## WRITTEN REQUEST 1:
From the judgment below, list each counsel and solicitor named under "REPRESENTATION", with the party each one acts for.
## WRITTEN REQUEST 2:
Transcribe everything in the judgment below from "Introduction" down to "6 June 2016.".

Lacey and Lacey (No.2)

Case

[2016] FCCA 1719

11 July 2016


FEDERAL CIRCUIT COURT OF AUSTRALIA

LACEY & LACEY (No.2) [2016] FCCA 1719
Catchwords:
FAMILY LAW – Property – Application by the wife for an order that the husband pay interest on the sum of $1m from 27 February 2016 to 6 June 2016 – application by the wife for costs.

Legislation:

Family Law Act (Cth) 1975), ss.117, 117B

Applicant: MS LACEY
Respondent: MR LACEY
File Number: NCC 1128 of 2011
Judgment of: Judge Terry
Hearing date: 6 July 2016
Date of Last Submission: 6 July 2016
Delivered at: Newcastle
Delivered on: 11 July 2016

REPRESENTATION

Counsel for the Applicant: Mr Weightman
Solicitors for the Applicant: Bell & Johnson Solicitors
Counsel for the Respondent: Mr Graham
Solicitors for the Respondent: Palmers Solicitors

ORDERS

  1. Pursuant to s.117B(1) Family Law Act the husband shall pay interest on the principal sum of $1,000,000.00 from 27 February 2016 to 6 June 2016 fixed in the sum of $22,076.50 with such sum to be paid to the wife by 4.00pm on 8 August 2016.

  2. The husband shall pay the wife’s costs of and incidental to the enforcement application filed on 13 May 2015 fixed in the sum of $6,137.50 and this sum shall also be paid to the wife by 4.00pm on 8 August 2016.

IT IS NOTED that publication of this judgment under the pseudonym Lacey & Lacey (No.2) is approved pursuant to s.121(9)(g) of the Family Law Act 1975 (Cth).

FEDERAL CIRCUIT COURT
OF AUSTRALIA
AT NEWCASTLE

NCC 1128 of 2011

MS LACEY

Applicant

And

MR LACEY

Respondent

REASONS FOR JUDGMENT

Introduction

  1. The wife seeks the following orders:

    a)That the husband pay her $22,076.50 interest on the principal sum of $1m which I ordered on 29 January 2016 be paid within 28 days. The money was not paid until 6 June 2016.

    b)That the husband pay costs of and incidental to her enforcement application filed on 13 May 2016 fixed at $6,137.50.

  2. The husband seeks dismissal of these applications and an order that the wife pay his costs of and incidental to the enforcement application.

Background

  1. On 16 January 2016 I determined that the husband should pay the wife $1m by way of interim property settlement.

  2. I adjourned the matter to 29 January 2016 to hear submissions about the form of the order and after hearing submissions I made the following orders and notation:

    1) Pursuant to section 79 of the Family Law Act 1975, the Respondent pay to the Applicant by way of further interim property settlement the sum of one million dollars ($1,000,000.00).

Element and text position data
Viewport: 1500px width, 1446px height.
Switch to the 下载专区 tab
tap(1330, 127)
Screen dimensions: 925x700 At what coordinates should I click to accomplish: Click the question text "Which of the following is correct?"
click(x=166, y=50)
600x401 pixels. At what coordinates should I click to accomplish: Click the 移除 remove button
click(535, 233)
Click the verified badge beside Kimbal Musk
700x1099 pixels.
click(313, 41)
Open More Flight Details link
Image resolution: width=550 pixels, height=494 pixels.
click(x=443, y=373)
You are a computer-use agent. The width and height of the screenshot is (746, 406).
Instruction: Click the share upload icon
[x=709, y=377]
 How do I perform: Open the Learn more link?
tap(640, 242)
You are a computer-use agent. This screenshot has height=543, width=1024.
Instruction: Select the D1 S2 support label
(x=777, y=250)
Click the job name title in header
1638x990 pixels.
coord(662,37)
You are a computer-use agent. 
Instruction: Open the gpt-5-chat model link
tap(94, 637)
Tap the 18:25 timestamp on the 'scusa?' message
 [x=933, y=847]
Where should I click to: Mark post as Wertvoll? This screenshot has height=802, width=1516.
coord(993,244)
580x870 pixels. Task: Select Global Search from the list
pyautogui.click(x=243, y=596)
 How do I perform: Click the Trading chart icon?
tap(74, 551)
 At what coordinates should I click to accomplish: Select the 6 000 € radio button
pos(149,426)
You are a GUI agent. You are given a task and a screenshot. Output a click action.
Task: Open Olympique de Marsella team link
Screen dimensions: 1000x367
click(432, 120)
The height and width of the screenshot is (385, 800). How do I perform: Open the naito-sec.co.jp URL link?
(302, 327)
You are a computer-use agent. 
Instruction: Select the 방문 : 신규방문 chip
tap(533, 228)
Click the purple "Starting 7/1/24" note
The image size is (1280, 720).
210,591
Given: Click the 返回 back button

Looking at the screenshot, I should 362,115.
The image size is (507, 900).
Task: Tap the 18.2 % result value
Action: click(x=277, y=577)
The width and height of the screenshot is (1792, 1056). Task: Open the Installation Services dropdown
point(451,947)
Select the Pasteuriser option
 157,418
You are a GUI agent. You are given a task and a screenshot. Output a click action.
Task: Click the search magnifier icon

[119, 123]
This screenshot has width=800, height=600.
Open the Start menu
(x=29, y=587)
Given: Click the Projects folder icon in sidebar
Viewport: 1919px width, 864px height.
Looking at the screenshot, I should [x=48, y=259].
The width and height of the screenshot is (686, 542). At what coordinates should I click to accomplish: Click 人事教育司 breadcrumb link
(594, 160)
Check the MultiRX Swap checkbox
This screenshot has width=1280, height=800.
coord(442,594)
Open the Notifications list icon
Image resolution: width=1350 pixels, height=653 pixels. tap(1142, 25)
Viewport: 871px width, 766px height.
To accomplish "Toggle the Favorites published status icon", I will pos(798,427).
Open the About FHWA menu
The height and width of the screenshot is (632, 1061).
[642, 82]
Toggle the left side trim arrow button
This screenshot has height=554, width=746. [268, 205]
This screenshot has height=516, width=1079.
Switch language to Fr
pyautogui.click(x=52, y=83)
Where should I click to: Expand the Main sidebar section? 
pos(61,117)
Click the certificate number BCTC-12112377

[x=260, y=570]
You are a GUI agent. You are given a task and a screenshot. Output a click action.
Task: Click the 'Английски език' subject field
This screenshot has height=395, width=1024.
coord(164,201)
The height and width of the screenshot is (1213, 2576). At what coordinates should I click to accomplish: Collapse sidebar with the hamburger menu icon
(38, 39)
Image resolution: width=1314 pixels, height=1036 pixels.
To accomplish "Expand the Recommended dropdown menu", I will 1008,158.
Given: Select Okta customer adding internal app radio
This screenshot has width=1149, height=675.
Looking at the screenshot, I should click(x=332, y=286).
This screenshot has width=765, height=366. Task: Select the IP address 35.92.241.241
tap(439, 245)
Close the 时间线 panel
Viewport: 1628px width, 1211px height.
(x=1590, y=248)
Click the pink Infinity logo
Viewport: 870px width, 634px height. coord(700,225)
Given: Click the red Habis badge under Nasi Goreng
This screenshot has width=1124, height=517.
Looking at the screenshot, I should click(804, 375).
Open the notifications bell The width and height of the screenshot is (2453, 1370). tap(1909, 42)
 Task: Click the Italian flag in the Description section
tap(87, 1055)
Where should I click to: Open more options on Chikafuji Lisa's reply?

## EXPECTED OUTPUT 1:
- Mr Weightman: counsel for the Applicant
- Bell & Johnson Solicitors: solicitors for the Applicant
- Mr Graham: counsel for the Respondent
- Palmers Solicitors: solicitors for the Respondent

## EXPECTED OUTPUT 2:
Introduction

  1. The wife seeks the following orders:

    a)That the husband pay her $22,076.50 interest on the principal sum of $1m which I ordered on 29 January 2016 be paid within 28 days. The money was not paid until 6 June 2016.